Le pays serait le détenteur du record du plus haut taux d’arrestation de personnes LGBTI au monde, selon l’association Alternatives Cameroun citée par le rapport. Et pas question de compter sur la justice pour se défendre. Sur les 2500 avocat.e.s que compte le Barreau du Cameroun, seul.e.s 4 ou 5 acceptent d’assurer la défense de justiciables poursuivis sur le fondement de l’article 347 bis du Code pénal. Les militant.e.s ne sont pas les seul.e.s visé.e.s par les actes homophobes. Alice Nkom, lauréate du prix Amnesty International des droits de l’Homme en 2013 et connue pour être «l’avocate des gays», reçoit régulièrement des insultes et des menaces de mort, de même que Michel Togué par exemple.
UNE SOCIÉTÉ HOMOPHOBE
Le rapport indique également que les médias locaux ne font qu’aggraver la situation et concourent à l’augmentation des agressions. En 2006, trois journaux ont publié un «Top 50» des personnalités camerounaises (leaders politiques, chefs d’entreprise et artistes) présumées homosexuelles. Aujourd’hui encore, on peut lire dans la presse camerounaise des articles présentant les relations homosexuelles comme une déviance issue du monde occidental, ou assimilant l’homosexualité à la sorcellerie, à une maladie, à la pédophilie et au viol, voire à une dérive sectaire ou franc-maçonnique. Alex Gustave Azebaze, ancien président et conseiller honoraire du Syndicat national des journalistes du Cameroun, dénonce ainsi le manque de formation des journalistes camerounais.es ainsi que la recherche du sensationnel dans le but d’augmenter les ventes.

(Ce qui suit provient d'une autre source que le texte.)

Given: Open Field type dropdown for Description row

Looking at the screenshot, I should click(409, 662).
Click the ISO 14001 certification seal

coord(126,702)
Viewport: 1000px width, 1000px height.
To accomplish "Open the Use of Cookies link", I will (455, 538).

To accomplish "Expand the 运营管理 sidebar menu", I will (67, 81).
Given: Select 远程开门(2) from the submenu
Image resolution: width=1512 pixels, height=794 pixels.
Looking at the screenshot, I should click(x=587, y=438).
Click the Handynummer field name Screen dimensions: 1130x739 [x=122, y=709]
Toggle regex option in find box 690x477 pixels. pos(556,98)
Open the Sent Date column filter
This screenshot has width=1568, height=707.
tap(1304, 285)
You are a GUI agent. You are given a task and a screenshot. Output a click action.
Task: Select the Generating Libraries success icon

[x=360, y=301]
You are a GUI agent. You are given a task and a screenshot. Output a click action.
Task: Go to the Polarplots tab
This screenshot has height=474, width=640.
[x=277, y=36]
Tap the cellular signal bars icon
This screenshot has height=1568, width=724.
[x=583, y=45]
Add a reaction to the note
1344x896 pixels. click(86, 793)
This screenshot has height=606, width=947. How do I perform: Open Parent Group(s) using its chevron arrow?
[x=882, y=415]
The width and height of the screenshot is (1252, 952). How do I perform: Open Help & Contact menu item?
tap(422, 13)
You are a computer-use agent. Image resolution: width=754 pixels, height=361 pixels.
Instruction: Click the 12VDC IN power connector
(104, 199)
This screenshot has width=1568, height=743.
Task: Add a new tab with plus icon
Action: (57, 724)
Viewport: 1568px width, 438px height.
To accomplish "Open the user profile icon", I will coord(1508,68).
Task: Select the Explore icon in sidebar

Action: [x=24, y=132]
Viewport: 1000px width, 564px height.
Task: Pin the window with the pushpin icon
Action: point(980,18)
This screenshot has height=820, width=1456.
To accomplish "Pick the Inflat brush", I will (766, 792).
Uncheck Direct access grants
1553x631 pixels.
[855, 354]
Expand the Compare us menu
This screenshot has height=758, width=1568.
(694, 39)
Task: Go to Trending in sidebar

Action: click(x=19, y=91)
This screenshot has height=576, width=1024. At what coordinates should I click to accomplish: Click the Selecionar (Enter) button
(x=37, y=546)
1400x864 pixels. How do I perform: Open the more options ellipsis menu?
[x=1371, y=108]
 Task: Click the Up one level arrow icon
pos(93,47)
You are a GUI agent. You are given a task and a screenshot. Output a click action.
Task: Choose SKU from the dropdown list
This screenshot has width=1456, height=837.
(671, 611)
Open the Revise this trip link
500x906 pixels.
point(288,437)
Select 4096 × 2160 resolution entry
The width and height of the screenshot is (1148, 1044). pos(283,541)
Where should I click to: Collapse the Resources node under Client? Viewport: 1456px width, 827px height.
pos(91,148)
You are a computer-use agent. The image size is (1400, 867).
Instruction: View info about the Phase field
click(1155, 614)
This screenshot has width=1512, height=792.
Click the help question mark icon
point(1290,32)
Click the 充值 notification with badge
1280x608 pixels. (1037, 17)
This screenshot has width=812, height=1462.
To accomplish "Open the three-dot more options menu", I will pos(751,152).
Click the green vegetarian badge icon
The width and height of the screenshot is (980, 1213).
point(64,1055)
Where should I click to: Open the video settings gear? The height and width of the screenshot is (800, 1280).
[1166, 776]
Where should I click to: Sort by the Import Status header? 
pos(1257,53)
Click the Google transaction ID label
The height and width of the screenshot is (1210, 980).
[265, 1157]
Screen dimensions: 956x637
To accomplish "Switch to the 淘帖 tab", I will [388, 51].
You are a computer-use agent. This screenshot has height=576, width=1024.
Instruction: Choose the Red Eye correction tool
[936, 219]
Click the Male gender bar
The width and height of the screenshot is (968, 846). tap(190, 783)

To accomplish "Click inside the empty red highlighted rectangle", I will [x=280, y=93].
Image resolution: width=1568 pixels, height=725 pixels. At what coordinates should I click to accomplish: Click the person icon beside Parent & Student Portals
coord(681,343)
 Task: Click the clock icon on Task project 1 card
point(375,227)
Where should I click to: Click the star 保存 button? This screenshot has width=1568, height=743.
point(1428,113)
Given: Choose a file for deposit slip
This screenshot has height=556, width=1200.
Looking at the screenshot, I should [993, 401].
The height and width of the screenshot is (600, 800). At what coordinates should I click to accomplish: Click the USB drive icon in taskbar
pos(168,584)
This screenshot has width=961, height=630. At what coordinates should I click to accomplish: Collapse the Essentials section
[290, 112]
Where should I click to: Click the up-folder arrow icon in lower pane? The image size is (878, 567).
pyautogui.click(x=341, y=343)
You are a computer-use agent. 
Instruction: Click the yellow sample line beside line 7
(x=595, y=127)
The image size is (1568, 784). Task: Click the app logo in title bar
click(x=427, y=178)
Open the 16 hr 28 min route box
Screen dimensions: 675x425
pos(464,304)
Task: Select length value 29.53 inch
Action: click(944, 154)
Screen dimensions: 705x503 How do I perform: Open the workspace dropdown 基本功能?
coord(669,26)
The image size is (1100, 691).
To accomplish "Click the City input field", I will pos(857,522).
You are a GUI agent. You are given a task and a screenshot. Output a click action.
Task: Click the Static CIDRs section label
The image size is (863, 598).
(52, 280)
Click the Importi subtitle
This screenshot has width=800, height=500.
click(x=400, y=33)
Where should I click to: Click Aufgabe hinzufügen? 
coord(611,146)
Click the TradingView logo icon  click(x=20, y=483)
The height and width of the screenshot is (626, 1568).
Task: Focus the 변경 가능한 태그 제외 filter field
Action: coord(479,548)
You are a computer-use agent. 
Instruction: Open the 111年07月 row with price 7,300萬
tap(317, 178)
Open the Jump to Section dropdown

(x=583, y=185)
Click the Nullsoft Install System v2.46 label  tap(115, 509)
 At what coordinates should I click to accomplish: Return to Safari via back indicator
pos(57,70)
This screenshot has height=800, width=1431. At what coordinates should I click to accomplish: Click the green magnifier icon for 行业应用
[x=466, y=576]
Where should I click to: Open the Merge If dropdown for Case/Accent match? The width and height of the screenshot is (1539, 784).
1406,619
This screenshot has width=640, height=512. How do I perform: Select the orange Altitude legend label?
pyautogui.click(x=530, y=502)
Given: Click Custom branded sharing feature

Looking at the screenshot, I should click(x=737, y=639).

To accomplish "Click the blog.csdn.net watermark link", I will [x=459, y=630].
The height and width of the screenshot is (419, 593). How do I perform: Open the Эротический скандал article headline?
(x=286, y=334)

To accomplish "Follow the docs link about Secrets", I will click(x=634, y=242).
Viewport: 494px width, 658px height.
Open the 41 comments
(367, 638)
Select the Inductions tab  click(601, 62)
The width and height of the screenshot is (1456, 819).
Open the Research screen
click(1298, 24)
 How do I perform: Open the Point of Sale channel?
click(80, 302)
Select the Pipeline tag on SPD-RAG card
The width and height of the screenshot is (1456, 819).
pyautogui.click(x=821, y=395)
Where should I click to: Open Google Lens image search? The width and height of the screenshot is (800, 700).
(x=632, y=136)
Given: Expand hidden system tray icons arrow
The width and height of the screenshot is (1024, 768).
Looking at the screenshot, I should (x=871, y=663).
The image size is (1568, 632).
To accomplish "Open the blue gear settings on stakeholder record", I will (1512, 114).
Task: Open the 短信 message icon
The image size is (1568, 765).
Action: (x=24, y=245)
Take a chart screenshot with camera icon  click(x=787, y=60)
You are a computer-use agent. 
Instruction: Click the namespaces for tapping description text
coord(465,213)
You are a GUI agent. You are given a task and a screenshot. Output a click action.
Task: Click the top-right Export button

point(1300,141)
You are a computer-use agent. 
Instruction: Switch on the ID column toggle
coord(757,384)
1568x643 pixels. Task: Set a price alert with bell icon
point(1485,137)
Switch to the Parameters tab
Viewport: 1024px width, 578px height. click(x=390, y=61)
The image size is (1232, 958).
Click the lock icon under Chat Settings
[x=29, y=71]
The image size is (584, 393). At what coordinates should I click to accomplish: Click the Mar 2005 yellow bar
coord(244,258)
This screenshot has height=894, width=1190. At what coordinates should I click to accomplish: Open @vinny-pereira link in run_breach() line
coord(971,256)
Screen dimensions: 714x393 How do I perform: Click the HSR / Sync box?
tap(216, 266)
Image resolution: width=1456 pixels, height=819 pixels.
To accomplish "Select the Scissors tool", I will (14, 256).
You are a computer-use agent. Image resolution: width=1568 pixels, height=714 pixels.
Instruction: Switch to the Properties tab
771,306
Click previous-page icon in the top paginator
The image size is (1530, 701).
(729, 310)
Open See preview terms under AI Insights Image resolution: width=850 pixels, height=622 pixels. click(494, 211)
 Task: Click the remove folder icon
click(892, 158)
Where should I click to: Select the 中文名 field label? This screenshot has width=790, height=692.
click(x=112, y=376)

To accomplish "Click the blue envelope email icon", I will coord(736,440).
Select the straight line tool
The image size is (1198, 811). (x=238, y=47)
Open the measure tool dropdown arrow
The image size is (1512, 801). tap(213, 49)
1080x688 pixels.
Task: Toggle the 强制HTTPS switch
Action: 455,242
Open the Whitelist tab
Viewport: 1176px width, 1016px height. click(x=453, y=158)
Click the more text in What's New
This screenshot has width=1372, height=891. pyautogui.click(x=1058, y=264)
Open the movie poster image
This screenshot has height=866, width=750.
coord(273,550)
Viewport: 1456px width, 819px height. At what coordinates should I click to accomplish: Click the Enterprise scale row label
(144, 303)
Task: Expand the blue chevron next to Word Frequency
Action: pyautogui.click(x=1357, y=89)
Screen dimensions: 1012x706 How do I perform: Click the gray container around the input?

Les églises camerounaises relayent également les propos homophobes et attisent «la chasse aux personnes homosexuelles», selon la FIDH. Simon-Victor Tonyé Bakot, l’ancien archevêque de Yaoundé, s’est illustré par plusieurs déclarations clairement homophobes. «Les homosexuels, du fait des hautes fonctions qu’ils occupent au sein de notre administration, sont responsables de la misère des camerounais et du chômage de nos diplômés», avait-il notamment soutenu lors d’une messe en 2005.
LES ASSOCIATIONS DANS LE VISEUR
Les organisations travaillant avec la communauté LGBTI reçoivent régulièrement des menaces, souvent mises à exécution. En juin 2013, le siège de l’association Alternatives Cameroun qui milite pour la défense des droits de l’homme et propose des dépistages du VIH gratuits, a été incendié. Les locaux du Réseau de défenseurs des droits humains en Afrique centrale (coalition de huit pays du continent établie à Douala) a quant à lui été attaqué par des individus non identifiés.
Le co-fondateur de l’association Camfaids, s’est exilé en France il y a deux ans. Il s’interroge.
«Aujourd’hui, au Cameroun, l’homosexuel est traité comme l’était un noir en Afrique du Sud du temps de l’apartheid. Va-t-il être pourchassé et anéanti comme un juif pendant la Shoah?»
UNE INSÉCURITÉ CONSTANTE
La FIDH conclut son rapport par un constat: «la pénalisation de l’homosexualité et l’homophobie attisée par les déclarations de représentants des autorités politiques, religieuses et les médias, placent les défenseurs des droits des personnes LGBTI dans une insécurité légale et physique constante».
L’organisation émet quelques recommandations comme l’abrogation de l’article 347 bis du Code Pénal criminalisant l’homosexualité. Elle appelle également les autorités camerounaises à «tenir un discours public sur l’homosexualité fondé sur la non-discrimination, la non-violence et la liberté d’association et d’expression» ainsi qu’à «assurer un accès à la justice égalitaire».